EKONOMİK ŞARTLAR KENTSEL DÖNÜŞÜMÜ ETKİLİYOR
Kentsel dönüşüm çalışmalarının ekonomik şartlar nedeniyle kilitlendiğini de belirten Atak, “Hepimiz ekonomik sürecin ne kadar berbata gittiğini yakından hissediyoruz yaşantılarımızda. Günümüzü idame ettirmekte zorlandığımız bu ortamda binamızın gereksinimlerini da kendi imkanlarımızla karşılamamız epeyce güç. Vatandaş da vakte bırakma yoluna gidiyor. Biraz kulağının üstüne yatmış oluyor maalesef. Lakin toplumsal devlet olmanın gereği vatandaşın can güvenliğini de sağlamak olduğunda ben bu dönüşüm süreçlerinin iş birliği halinde devlet nezaretinde, yardımında vatandaşın da kimi noktalardaki katkılarıyla olacağını düşünüyorum. Maalesef ekonomik süreçten kaynaklı olarak bir çekince var.
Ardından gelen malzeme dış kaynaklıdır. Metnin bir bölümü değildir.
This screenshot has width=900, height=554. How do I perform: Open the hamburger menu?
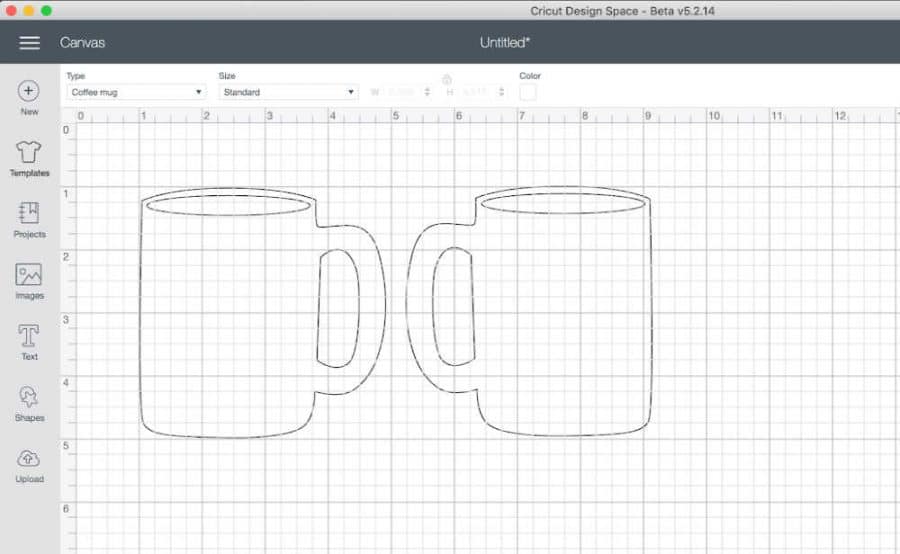click(30, 43)
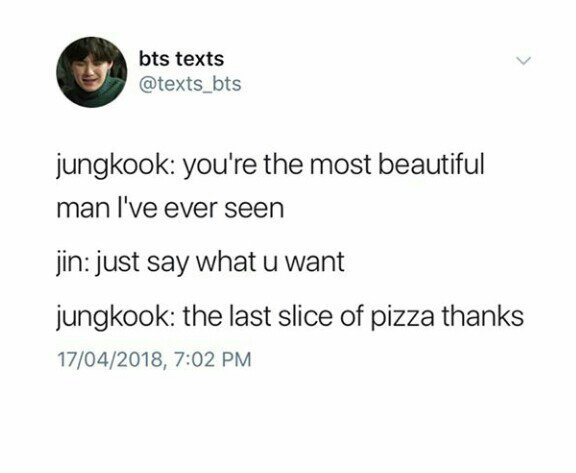Image resolution: width=576 pixels, height=473 pixels.
Task: Open the 17/04/2018 date in timestamp
Action: [109, 359]
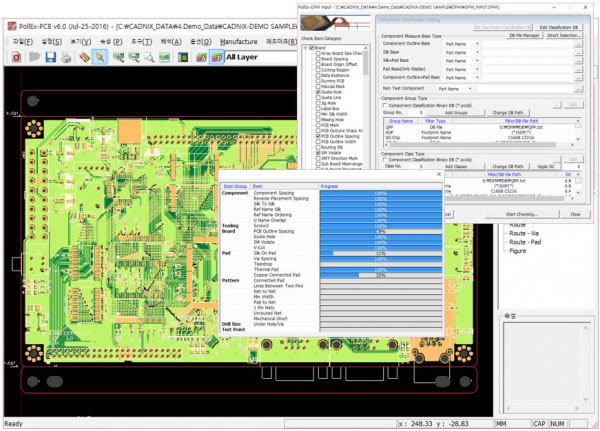600x431 pixels.
Task: Open Component Outline Base Part Name dropdown
Action: pyautogui.click(x=477, y=43)
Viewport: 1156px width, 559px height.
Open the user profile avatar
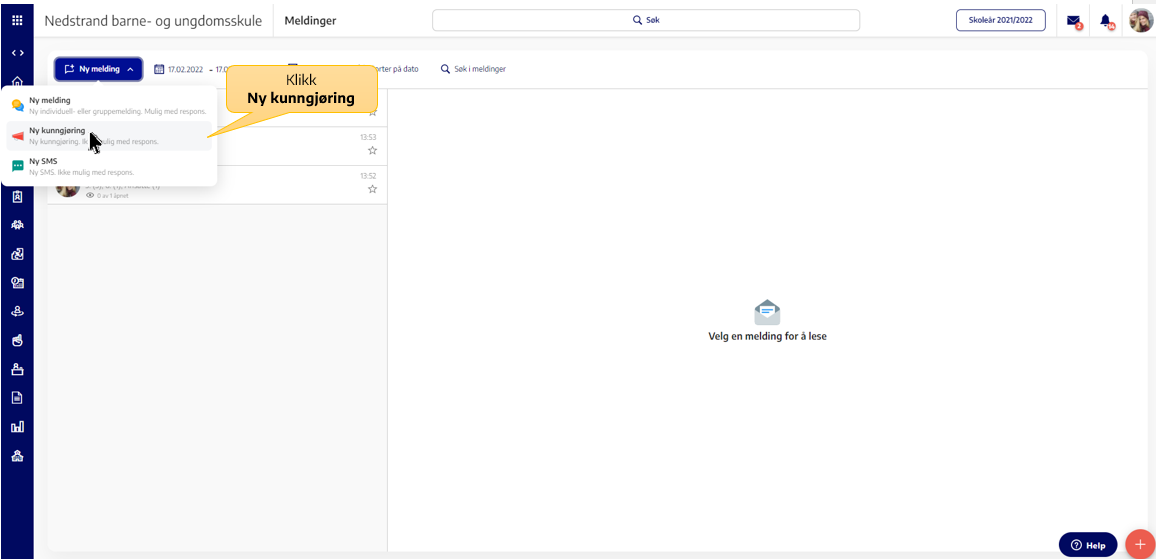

Ülkemizdeki ekonomik şartlar, gitgide berbatlaşan bu tablo vatandaşımızın da kentsel dönüşüme olan yaklaşımını değiştiriyor. Yapısındaki sorunları ortaya çıkarmaktan kaçınıyor” diye konuştu.
İŞ BİRLİĞİNE AÇIĞIZ
“Yapı stoğunun uygunlaştırılması daha zelzeleye hazır, dirençli kentlerin üretilmesi lakin bilimin iş birliğiyle olur” diyerek kelamlarını noktalayan Atak, şunları kaydetti:
“İnşaat mühendisliği uzman bir meslektir. Kendi içinde de çeşitli ana bilim kısımları barındıran bir meslektir. Tıpkı hekimler üzere. Nasıl ki hastalandığınızda kendi hastalığınıza ait olarak ana bilim kısmı neyse oraya başvuruyorsunuz. Aslında inşaat mühendisliğinde de yapı üzere, geoteknik üzere, hidrolik üzere, ulaştırma üzere çeşitli ana bilim kısımları var. Biz mesleğimizde şayet yetkinliklere sahip olabilirsek yetki mühendislik konseptini yerleştirebilirsek üreteceğiniz yapılarda da çok daha sağlıklı ve verimli bir sonuç elde edeceğimizi düşünüyorum. İnşaat Mühendisleri Odası üniversiteler aracılığıyla bilimin ve lokal idarelerin, halkın ortasında bir köprü misyonu görmektedir. Biz bu manada kentimizi daha dirençli hale getirecek olan çeşitli aksiyon planlarında yer almaktan memnunluk duyarız. Her vakit için iş birliğine hazırız. Düzenlediğimiz eğitimlerle meslektaşlarımızın bilgi seviyesine her vakit şimdiki tutmaya uğraş ediyoruz. Bunun yanı sıra yaptığımız envanter çalışmalarıyla mahallî idarelere takviye sağlamaya, bilgi oluşturmaya, bir altlık oluşturmaya çalışıyoruz. Benzeri formda halkı bilinçlendirmek için temel afet şuuru eğitimleri düzenliyoruz. Halka bilgilendirici toplantılar, çalıştaylar düzenliyoruz. Sahip olduğumuz sorumluluğun farkındayız. İş birliğine de her vakit için açığız.”